Work required: Print every entry exactly as written and exclude all images.

┌─ Records

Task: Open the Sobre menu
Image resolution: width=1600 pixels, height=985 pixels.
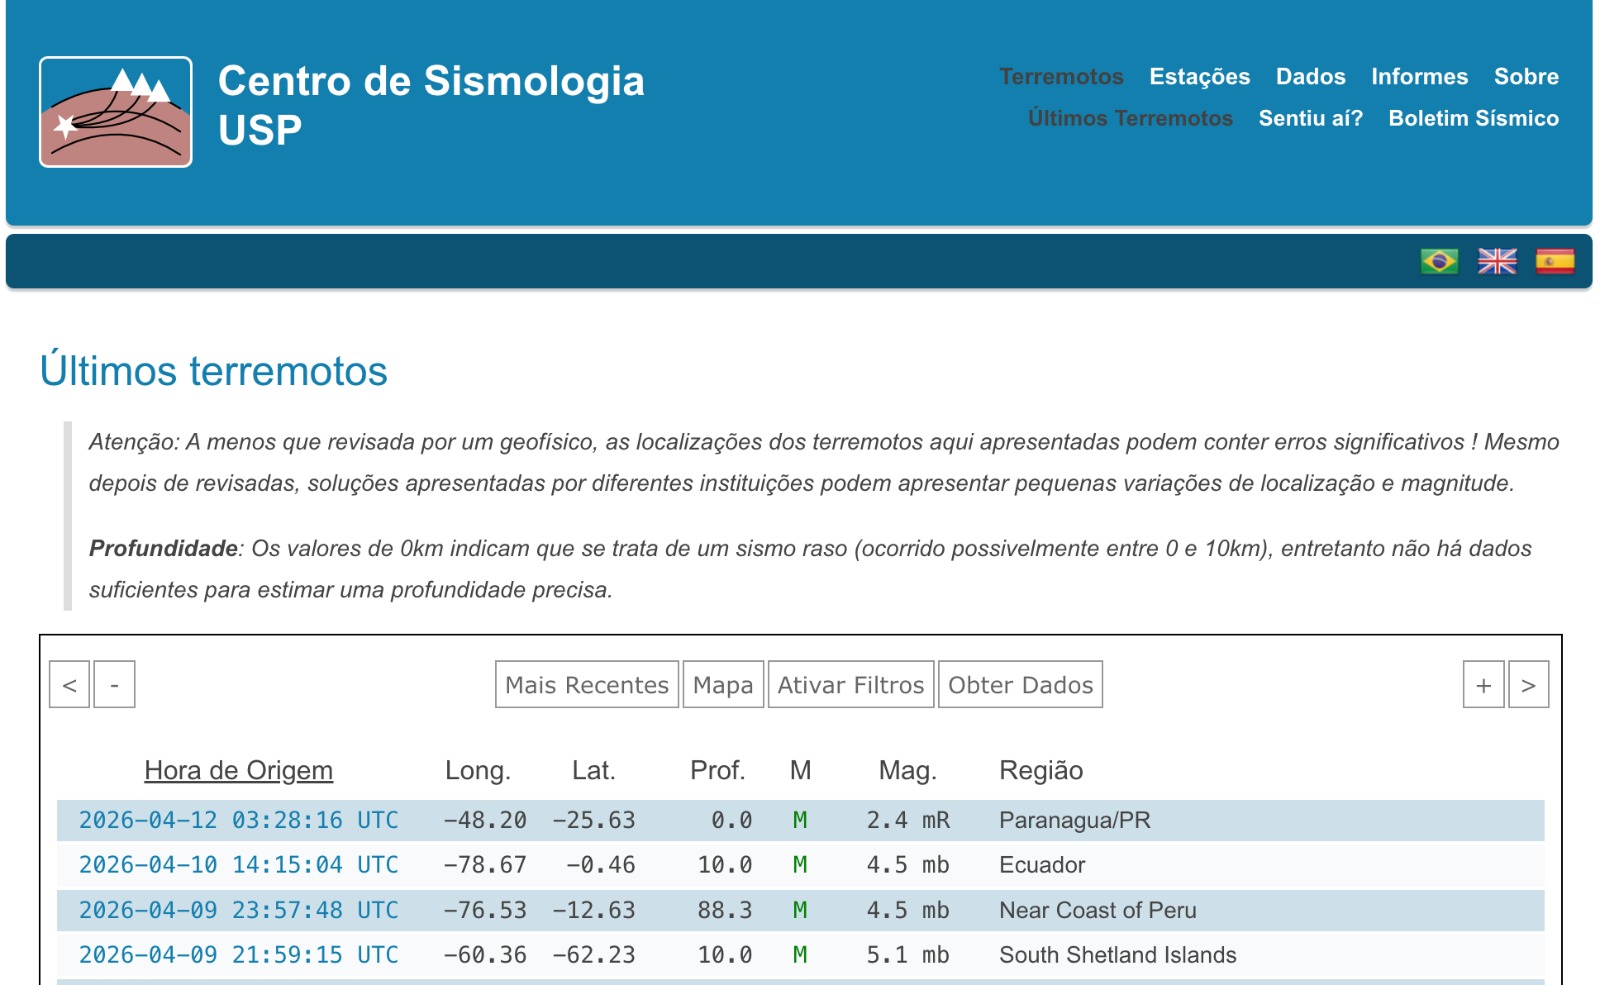Action: [x=1526, y=77]
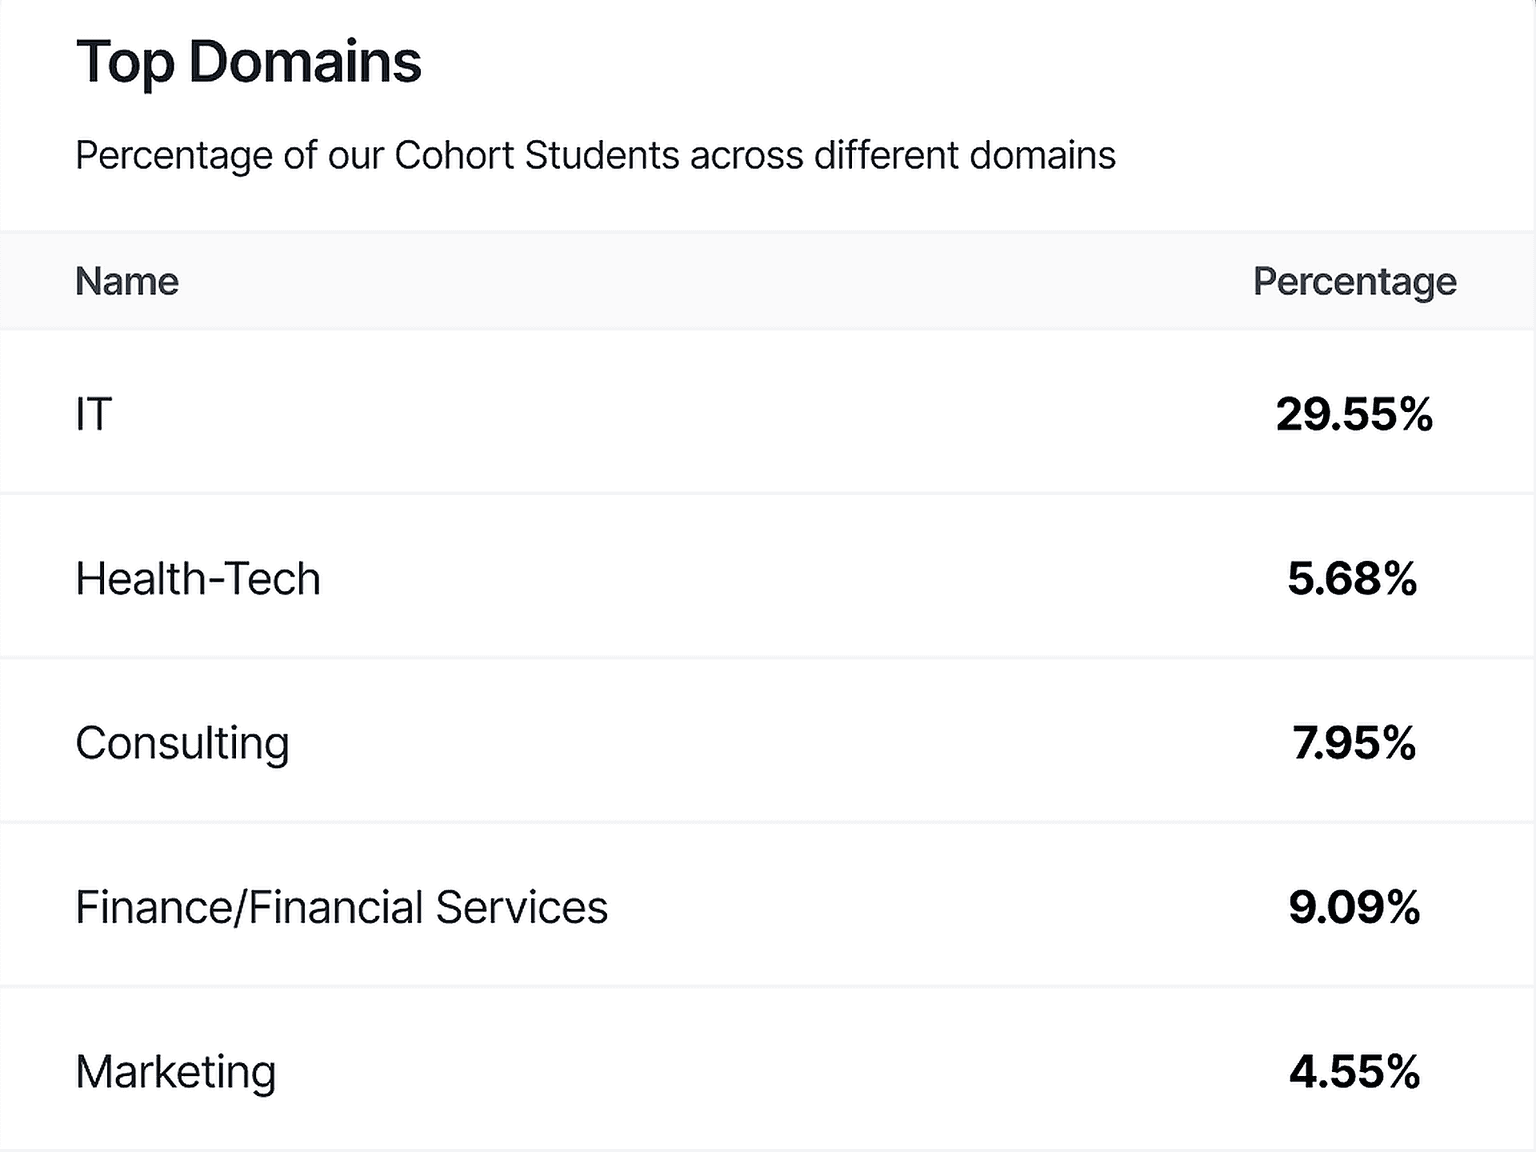Select the IT domain name cell

pyautogui.click(x=93, y=414)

└─

Answer to this problem:
Task: Open the Sobre menu
Image resolution: width=1600 pixels, height=985 pixels.
Action: [x=1526, y=77]
Select the IT domain name cell

pyautogui.click(x=93, y=414)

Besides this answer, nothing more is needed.